Eggs - 3
Shallots - 1 Cup
Tomato - 1
R.chilies - 5
Oil - 1 Tsp
Curry Leaves - Few
Cumin - 1 Tsp
Fennel - 1/2 Tsp
Cinnamon - 1"
Chilly powder - 1 Tsp
Coriander powder - 2 Tsp
Turmeric - 1/2 tsp
Coconut - 1/2 Cup
Salt - As needed
TO TEMPER:
Oil - 2 Tbsp
Mustard - 1/2 Tsp
Shallots - 5
Curry leaves - Few
METHOD:
- Heat a tsp of Oil in a pan add Cumin, Fennel, Cinnamon and let it splutters. Then add Shallots, Curry leaves, R.chilies and saute for few minutes.
- Then add Chilly powder, Coriander powder, Turmeric and mix well.

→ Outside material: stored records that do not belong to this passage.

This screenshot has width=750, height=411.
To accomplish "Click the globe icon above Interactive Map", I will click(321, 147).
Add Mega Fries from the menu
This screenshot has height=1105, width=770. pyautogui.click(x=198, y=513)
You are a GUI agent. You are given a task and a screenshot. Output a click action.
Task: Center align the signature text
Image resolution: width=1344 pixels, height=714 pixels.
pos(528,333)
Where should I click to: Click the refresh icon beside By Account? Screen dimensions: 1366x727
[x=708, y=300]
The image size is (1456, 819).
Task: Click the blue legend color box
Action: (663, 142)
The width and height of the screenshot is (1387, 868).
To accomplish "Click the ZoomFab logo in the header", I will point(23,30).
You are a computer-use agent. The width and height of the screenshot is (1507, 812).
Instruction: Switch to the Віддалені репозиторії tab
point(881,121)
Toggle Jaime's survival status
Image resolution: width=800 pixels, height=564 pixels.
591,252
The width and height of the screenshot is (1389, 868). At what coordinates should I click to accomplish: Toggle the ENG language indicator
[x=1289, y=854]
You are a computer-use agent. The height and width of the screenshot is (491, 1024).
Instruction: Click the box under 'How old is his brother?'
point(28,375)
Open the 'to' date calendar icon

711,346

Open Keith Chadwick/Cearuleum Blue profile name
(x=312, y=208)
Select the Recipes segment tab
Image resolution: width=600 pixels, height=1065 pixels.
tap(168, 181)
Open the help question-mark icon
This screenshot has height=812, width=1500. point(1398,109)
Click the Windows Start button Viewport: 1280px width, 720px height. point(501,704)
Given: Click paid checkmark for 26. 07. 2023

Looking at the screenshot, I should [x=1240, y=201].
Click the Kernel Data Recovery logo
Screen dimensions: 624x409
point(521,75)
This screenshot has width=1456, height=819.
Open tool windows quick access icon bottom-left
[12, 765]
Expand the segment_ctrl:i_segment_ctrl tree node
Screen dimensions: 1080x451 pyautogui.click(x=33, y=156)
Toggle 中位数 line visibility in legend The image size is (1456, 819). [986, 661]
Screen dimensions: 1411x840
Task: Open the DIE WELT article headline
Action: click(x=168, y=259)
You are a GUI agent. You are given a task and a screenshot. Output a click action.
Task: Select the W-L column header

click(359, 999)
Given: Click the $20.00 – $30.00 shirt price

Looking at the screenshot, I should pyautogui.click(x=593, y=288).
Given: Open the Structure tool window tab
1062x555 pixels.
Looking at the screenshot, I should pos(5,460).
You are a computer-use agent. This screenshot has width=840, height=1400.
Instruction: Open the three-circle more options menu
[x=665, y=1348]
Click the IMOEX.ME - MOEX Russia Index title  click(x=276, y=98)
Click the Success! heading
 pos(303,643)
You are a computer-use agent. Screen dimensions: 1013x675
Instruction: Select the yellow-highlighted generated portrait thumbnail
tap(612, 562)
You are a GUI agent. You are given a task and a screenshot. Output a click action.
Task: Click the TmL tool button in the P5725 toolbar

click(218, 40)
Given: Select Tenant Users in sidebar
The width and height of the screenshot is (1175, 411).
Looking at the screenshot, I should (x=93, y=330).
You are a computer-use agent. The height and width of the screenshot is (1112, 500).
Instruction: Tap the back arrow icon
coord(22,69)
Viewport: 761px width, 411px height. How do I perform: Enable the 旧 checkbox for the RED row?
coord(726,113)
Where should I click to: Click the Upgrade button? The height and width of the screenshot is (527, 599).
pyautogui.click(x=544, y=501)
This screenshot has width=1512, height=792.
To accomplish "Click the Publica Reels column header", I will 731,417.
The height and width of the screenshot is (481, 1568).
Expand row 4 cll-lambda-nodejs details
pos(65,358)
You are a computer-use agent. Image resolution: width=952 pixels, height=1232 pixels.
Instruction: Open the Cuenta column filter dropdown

Saute till raw smell leaves.
- Then add Tomato and saute till tomato turns mushy.Finally add Coconut and mix well.switch off and let it cool down.
- Now transfer this to a mixer and grind it to a fine paste by adding little water.
- Heat Oil in a pan and add the items under 'TO TEMPER' one by one and saute well.
- Then add ground paste with enough water and Salt.
- Boil till raw smell of the masala leaves.
- Now drop the Eggs carefully into the gravy and leave it for few seconds.
- Then close the lid and cook till Eggs get cooked well and Oil seperates on top.
- Serve hot with White Rice.
NOTES:
- Shallots gives nice flavor to the gravy but you can replace it with big onions also.
- You can also add boiled eggs instead of adding raw eggs directly into the gravy.
- Dont stir frequently once the eggs are added.